実業家のひろゆき氏が、ツイッターで「古文・漢文は、センター試験以降、全く使わない人が多数なので、『お金の貯め方』『生活保護、失業保険等の社会保障の取り方』『宗教』『PCスキル』の教育と入れ替えたほうが良い派です」と提言したと言う報道がありました。続けて「古文漢文はやりたい人が学問としてやればいいだけで必須にする必要ないかと」とも言っているそうです。この問題提起はもっともです。私は「全面的に賛成」というわけではありませんが、貴重な提言だと思っています。

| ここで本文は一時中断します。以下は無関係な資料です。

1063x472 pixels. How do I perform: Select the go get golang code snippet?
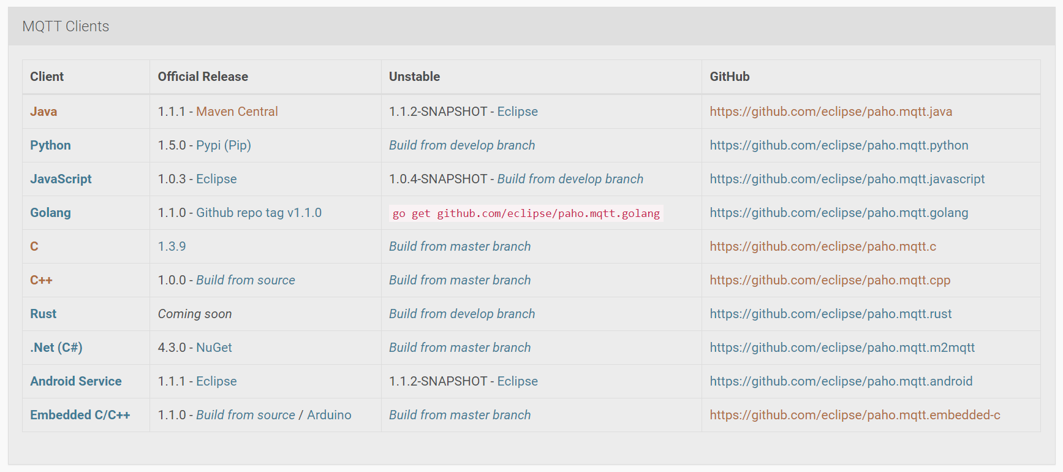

私も現在の国語教育は大きな問題があると思っています。
古典教育は本来、日本の古典文化について学ぶことが目的であるはずです。現代語訳が目的ではなく、古典作品の内容を学ぶことが目的であるべきなのです。しかし現実にはそうなっていません。現代語訳ができることが目的となっています。だから文法指導に大きな時間がさかれすぎています。もちろん、これは大学入試に対応したものです。大学入試で現代語訳が要求されるからです。
現代文の分野についても、大きな問題があります。非常に難解な文章の読解が要求されているということです。センター試験でも時々何を言ってるのかわからないような難解な文章が出題されます。受験業者の模擬試験を見ると、本当に難解な文章が出題されます。
本来、国語の授業では論理的な文章を正確に読み取り、論理的に表現できる力を育てることと、日本の文学を批判的に読解し、日本の伝統文化を学ぶことが求められているのだと私は思っています。現在の国語教育は大きくそれと離れています。
一方では指導要領の改訂も、大学入試改革も、理念に賛同できるものもあるのですが、具体案はひどいものです。現実が見えていないものであり、改革が進まないように意図しているのではないかと思ってしまいます。
おそらく、ひろゆき氏の批判は多くの日本人が考えていることです。しかし全国の国語教師はなんとか理屈をつけて現状の国語教育を肯定します。それは裸の王様と同じ状態です。
現在の国語教育を絶対のものとしないで、今後の国語教育のあるべき姿を議論によって見えるようにしていかなければなりません。